10 of 38 reactions displayed


This is like a mosaic work to a great extent

Wow, just wow. Innovative and interesting!

Wow, this must have taken absolutely ages to complete. Where does one start with something like this? Its amazing. I'm shocked of how so many limited colours can create something that looks like its loaded with different colours. A true work of art indeed, thanks for sharing.

CBS Sunday Morning recenlty featured this artist, and his work. It aired 11/29/09. Like Eric's work, THAT is impressive!

The comment that this is not art but a math problem is ridiculous. Just because he utilizes a complex system of recreation doesn't make it any less worthwhile as a piece of art. You say he "recreated it exactly as it exists without changing a thing"? He most certainly did change it. He recreated it using an entirely different medium! The artist came up with a unique way to present an image that I have never seen done before. Similar methods, such as pixelation, have been done but this IS new. Sure it is similar to styles you may have encountered but again, this does not make it any less valuable as art. According to this logic, all of the old masters are worthless as artists because, frankly, a lot of their styles are very similar? Crap.

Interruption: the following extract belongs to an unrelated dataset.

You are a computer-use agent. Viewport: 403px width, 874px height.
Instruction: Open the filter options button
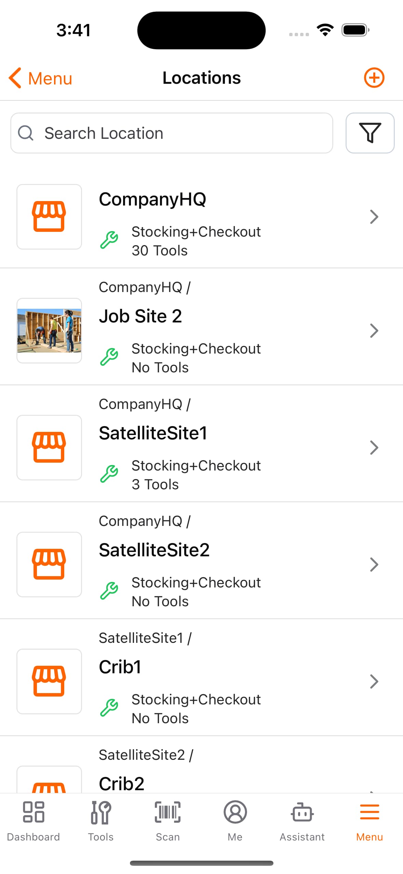370,133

The method, medium or even style should not dictate whether or not it is art. If he was just a photographer and presented his photos as his artwork, would this make it more legitimate? One response said: "I am sooo tired of seeing lame, anybody can do it, 'art'." An art teacher I had once made a statement that really stuck with me. During a discussion about modern art or something like that (maybe even Picasso, who was rumored to have signed his name to artwork done by his grandchildren), some students expressed that they hated modern art because "anyone can do that" or "I could do that, easy" or "a kid could do that", to which my teacher responded: "Yeah, well...you DIDN'T!" Regardless of how, with what or how difficult it was done, someone created something that can, and IS, generating an emotional response from viewers...and THAT...is art.

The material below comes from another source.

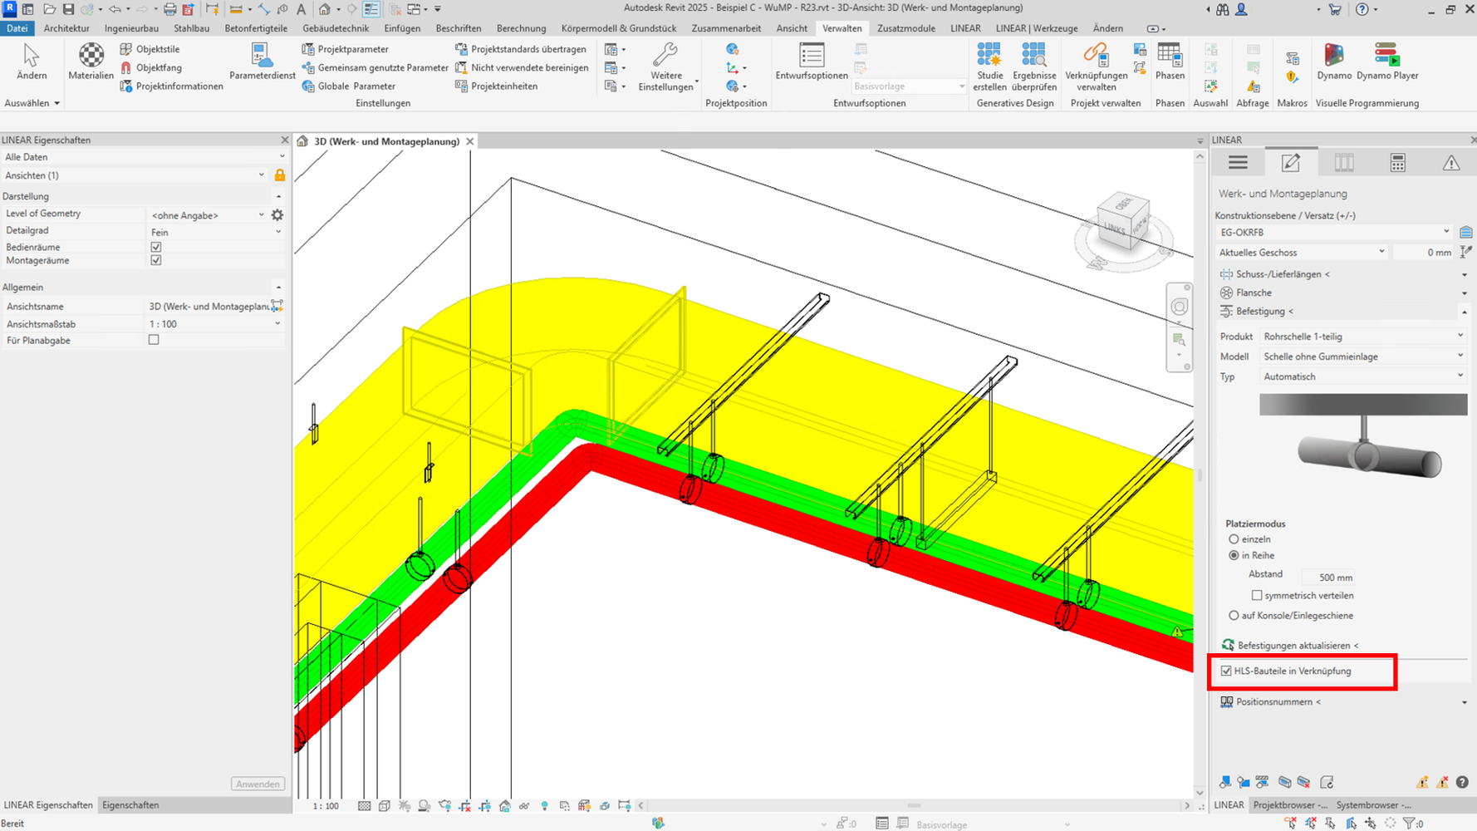
Task: Toggle the Für Planabgabe checkbox
Action: [x=154, y=340]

While aesthetically it's not that pleasing, the technique is wonderful. And I thought we, as a species, had gotten past the whole "It has to be pretty to be art" concept. I admire his ambition, to limit his medium so strongly, and then try to work with it. It reminds me of an artist whose name escapes me, but she used ONLY black paint, and with the texture of her brush created lines that then created images, much like cross-hatching.

Really, its impressive to take those five colors and be able to create the kind of tone and coloration he does.

cool...not really impressed with the idea of push pins...but who cares...i am sure there are many who love it...

@Donna Russell... Create a piece close to or better than this and post the pictures... Until then, do not say that this artist does not put any passion or soul into their work... If the piece is easy to create is irrelevant... Art is always done with passion...

Hey Donna,

Yea maybe this work doesn't display the skill of a master painter but to say this is "anybody can do it art" shows you lack appreciation for what modern art is. Yes everybody can physically assemble push pins, but not everybody can convey an idea through an interesting way. I think its kinda cool, so stop being a negative Donna all the time. If it's so easy, where is your work?

I like the paint by numbers analogy, pixelated picture and to much time on his hands, certainly no Rembrandt. More of a craft idea than a piece of art. Women in the neighborhood were I live have craft shows once a month, but I bet none of them will fetch thousands for there craft like this guy will. Although it did take patience, it's no more difficult than setting up dominoes in a pattern.